PROBLEM STATEMENT: A word-for-word copy of the line containing "Open notifications bell" and every following line to the end of the data below is all the answer should hold.

--- RECORD EXCERPTS Enclosed Below ---

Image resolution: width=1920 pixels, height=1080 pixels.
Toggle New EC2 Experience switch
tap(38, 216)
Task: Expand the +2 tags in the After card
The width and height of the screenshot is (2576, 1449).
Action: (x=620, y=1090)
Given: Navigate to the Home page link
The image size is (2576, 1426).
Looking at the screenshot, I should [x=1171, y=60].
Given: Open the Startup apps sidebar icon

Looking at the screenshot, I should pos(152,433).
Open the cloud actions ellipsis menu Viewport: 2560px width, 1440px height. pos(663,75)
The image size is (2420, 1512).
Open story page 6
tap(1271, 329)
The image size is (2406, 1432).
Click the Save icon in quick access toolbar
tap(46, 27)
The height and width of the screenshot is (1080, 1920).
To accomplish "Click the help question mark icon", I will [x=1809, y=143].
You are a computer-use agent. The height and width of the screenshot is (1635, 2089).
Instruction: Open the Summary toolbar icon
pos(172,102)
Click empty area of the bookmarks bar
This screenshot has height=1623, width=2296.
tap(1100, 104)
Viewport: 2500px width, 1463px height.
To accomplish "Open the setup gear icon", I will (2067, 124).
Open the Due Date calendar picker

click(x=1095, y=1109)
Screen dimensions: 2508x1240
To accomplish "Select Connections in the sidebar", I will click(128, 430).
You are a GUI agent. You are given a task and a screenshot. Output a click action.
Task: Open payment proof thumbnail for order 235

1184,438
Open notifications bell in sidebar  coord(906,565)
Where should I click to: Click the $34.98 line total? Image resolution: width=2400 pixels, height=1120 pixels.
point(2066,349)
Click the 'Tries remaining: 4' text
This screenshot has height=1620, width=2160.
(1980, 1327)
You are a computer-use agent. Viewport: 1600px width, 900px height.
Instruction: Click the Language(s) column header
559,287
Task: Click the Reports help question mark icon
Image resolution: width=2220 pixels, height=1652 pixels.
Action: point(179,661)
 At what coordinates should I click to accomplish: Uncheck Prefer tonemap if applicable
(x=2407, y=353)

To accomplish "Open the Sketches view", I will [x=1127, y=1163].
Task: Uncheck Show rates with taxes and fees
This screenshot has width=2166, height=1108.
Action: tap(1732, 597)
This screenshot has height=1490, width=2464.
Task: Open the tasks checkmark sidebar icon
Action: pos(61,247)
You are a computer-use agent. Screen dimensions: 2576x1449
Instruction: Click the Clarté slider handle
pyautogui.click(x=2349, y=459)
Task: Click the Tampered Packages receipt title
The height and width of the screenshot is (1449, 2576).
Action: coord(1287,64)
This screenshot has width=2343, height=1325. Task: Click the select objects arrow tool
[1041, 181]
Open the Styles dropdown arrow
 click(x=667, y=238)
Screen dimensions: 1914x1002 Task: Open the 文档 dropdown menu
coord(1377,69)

--- End of Enclosed RECORD EXCERPTS ---

TASK RESULT:
Open notifications bell in sidebar  coord(906,565)
Where should I click to: Click the $34.98 line total? Image resolution: width=2400 pixels, height=1120 pixels.
point(2066,349)
Click the 'Tries remaining: 4' text
This screenshot has height=1620, width=2160.
(1980, 1327)
You are a computer-use agent. Viewport: 1600px width, 900px height.
Instruction: Click the Language(s) column header
559,287
Task: Click the Reports help question mark icon
Image resolution: width=2220 pixels, height=1652 pixels.
Action: point(179,661)
 At what coordinates should I click to accomplish: Uncheck Prefer tonemap if applicable
(x=2407, y=353)

To accomplish "Open the Sketches view", I will [x=1127, y=1163].
Task: Uncheck Show rates with taxes and fees
This screenshot has width=2166, height=1108.
Action: tap(1732, 597)
This screenshot has height=1490, width=2464.
Task: Open the tasks checkmark sidebar icon
Action: pos(61,247)
You are a computer-use agent. Screen dimensions: 2576x1449
Instruction: Click the Clarté slider handle
pyautogui.click(x=2349, y=459)
Task: Click the Tampered Packages receipt title
The height and width of the screenshot is (1449, 2576).
Action: coord(1287,64)
This screenshot has width=2343, height=1325. Task: Click the select objects arrow tool
[1041, 181]
Open the Styles dropdown arrow
 click(x=667, y=238)
Screen dimensions: 1914x1002 Task: Open the 文档 dropdown menu
coord(1377,69)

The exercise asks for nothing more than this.